**Data**

━━━━━━━━━━━━━━━━

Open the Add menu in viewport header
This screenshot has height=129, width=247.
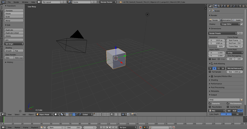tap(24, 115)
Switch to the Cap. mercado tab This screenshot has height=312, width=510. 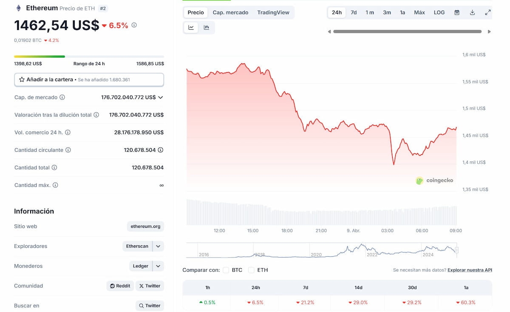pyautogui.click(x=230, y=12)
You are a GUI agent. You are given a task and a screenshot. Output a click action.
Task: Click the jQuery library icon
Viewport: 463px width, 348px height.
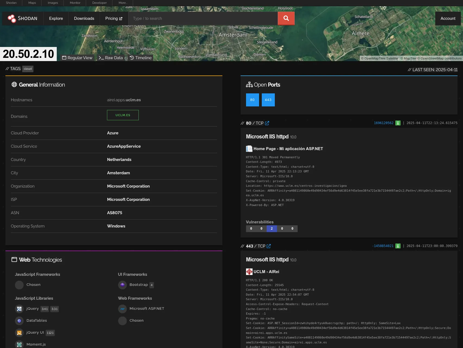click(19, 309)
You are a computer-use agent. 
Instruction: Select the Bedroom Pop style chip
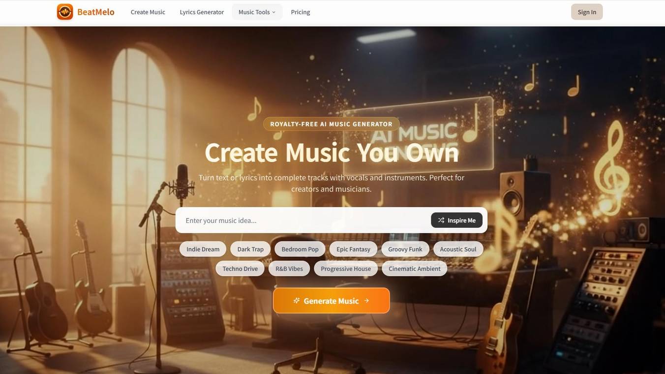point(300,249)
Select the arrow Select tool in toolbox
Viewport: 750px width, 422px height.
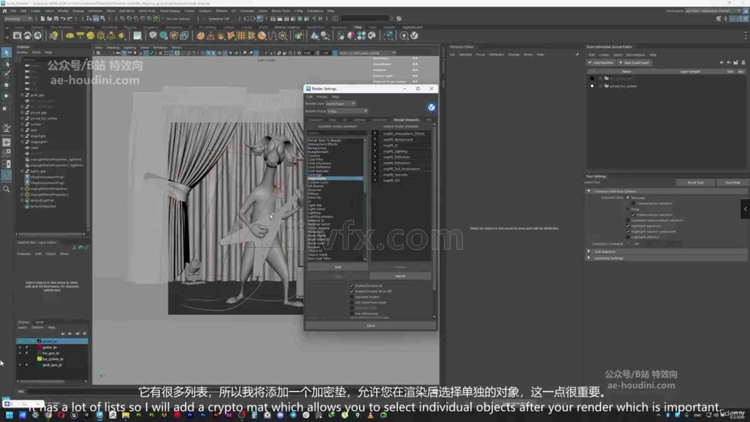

━━━━━━━━━━━━━━━━

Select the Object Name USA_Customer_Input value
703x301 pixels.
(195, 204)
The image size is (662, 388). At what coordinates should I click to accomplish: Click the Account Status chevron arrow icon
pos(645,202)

━━━━━━━━━━━━━━━━

**Your instructions**
Pictures excluded, give again exactly and only the lines of the material above from the line with "You are a GUI" through the line with "You are a computer-use agent.".

**Answer to the exercise**
You are a GUI agent. You are given a task and a screenshot. Output a click action.
Task: Click the jQuery library icon
Viewport: 463px width, 348px height.
click(19, 309)
You are a computer-use agent. 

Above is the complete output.